If $\left(\begin{matrix}x\\y\end{matrix}\right)$ is an eigenvector of $A$ with eigenvalue $\lambda_1$, then $$\left(\begin{matrix}a^2&ab&b^2\\2ac&ad+bc&2bd\\c^2&cd&d^2\end{matrix}\right)\left(\begin{matrix}x^2\\2xy\\y^2\end{matrix}\right)=\left(\begin{matrix}a^2x^2+2abxy+b^2y^2\\2acx^2+2\left(ad+bc\right)xy+2bdy^2\\c^2x^2+2cdxy+d^2y^2\end{matrix}\right)=\\=\left(\begin{matrix}\left(ax+by\right)^2\\2\left(ax+by\right)\left(cx+dy \right )\\\left(cx+dy\right)^2\end{matrix}\right)=\lambda_1^2\left(\begin{matrix}x^2\\2xy\\y^2\end{matrix}\right)$$ So $\lambda_1^2$ is an eigenvalue of $B$. (If you want to know how I thought of it, well, I thought we should take an eigenvector of $A$ and express with it an eigenvector of $B$; the first and third component hinted to use squares, so I tried and it worked somehow)

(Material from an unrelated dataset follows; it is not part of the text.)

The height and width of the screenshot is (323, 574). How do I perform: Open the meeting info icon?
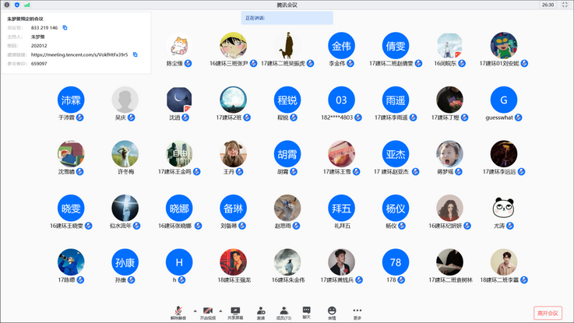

A similar move can be done for $\lambda_2^2$.
To find the third eigenvalue, we may use the fact that the trace of a matrix is the sum of its eigenvalues. If the last eigenvalue is $\lambda$, then $$a^2+ad+bc+d^2=\lambda_1^2+\lambda_2^2+\lambda$$ Since $ad-bc=\det A=\lambda_1\lambda_2$, we get $$a^2+2ad+d^2-\lambda_1\lambda_2=\lambda_1^2+\lambda_2^2+\lambda$$ $$\left(a+d\right)^2-\lambda_1\lambda_2=\lambda_1^2+\lambda_2^2+\lambda$$ The trace of $A$ is $\lambda_1+\lambda_2$. Putting this in the last equation yields $\lambda_3=\lambda_1\lambda_2$.